For the first 10 months of the year, volumes at Long Beach and Los Angeles are down 5.4% and 1.75%, respectively.
While projecting a decline in December, the Port Tracker is upbeat on November throughput, but other observers paint a bleaker picture for the current month. Pointing to a bubble in US imports a year ago when retailers were rushing to beat the spectre of higher tariffs in January 2019, Panjiva sees a strong likelihood of further slumps in US imports.
This assessment is shared by Alphaliner. Noting that total trans-Pacific container volume grew by a slender 0.2% in the first 10 months of this year, its analysts predict overall contraction for the full year. They estimate that 2019 volume will come in 2% below the 2018 level.
“While volume growth has remained marginally positive in the first three quarters of this year despite the ongoing trade war between China and the US, the fourth quarter is expected to register a significant decline, with no repeat of the frontloading by shippers to avoid higher import tariffs at the end of last year,” it warned it its weekly report published on November 13.
Hopes for an infusion of demand from a strong peak are fading rapidly. After an increase at the start of November, the Freightos Baltic Index shows a rate of US$1,486 per 40-foot container from China to the US West Coast on November 15, down from a peak of US$1,558 a week earlier. Container rates from China to the US East Coast also declined, from US$2,745 to US $2,648.
Freightos chief marketing officer Eytan Buchman reckons that the drop in rates rings in the end of the peak season.
“Historically peak season prices hit their zenith in early November, with 2018 seeing peak season prices then shed 8% between the middle and end of November,” he observed.
“Early indications are that prices will indeed fall and that we’ve reached the peak of the peak season.

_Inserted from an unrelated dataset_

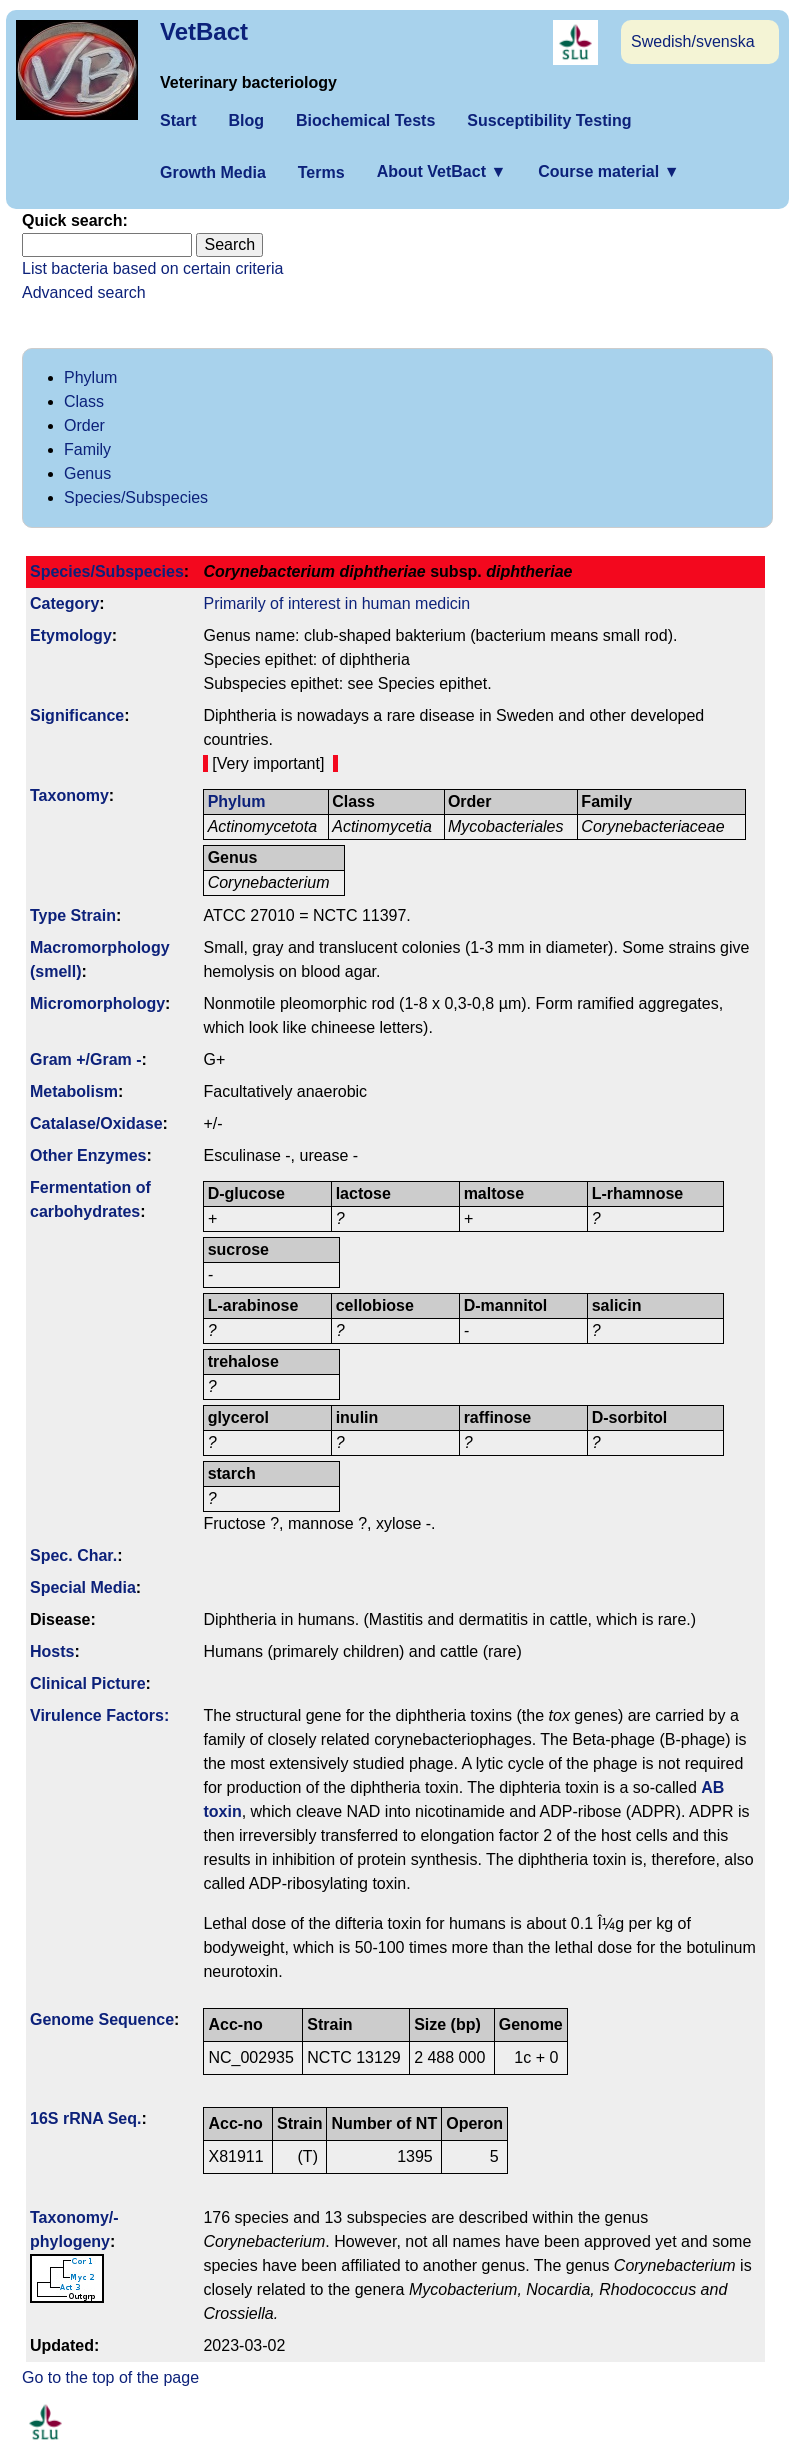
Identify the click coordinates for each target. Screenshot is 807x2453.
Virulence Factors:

While 2020’s new sulfur regulations may help keep prices from falling too dramatically, most signs are pointing to this being the full extent of the peak season,” he continued.
The outlook for the early part of 2020 is not inspiring for carriers. The Port Tracker predicts volume drops of 2.3% in January and 2.1% in February.
For shipping lines, this is a grim prospect. Buchman noted that this year’s peak prices in the trans-Pacific market have hovered around the US$1,500 mark, which is US$900 below the level a year ago.
Not all container lines in the market are suffering. According to Alphaliner, Maersk, Hapag-Lloyd, MSC and COSCO have been the main losers. The ONE alliance recorded a 1.8% rise in liftings in the first 10 months of the year, while Evergreen’s liftings have surged 10.3%.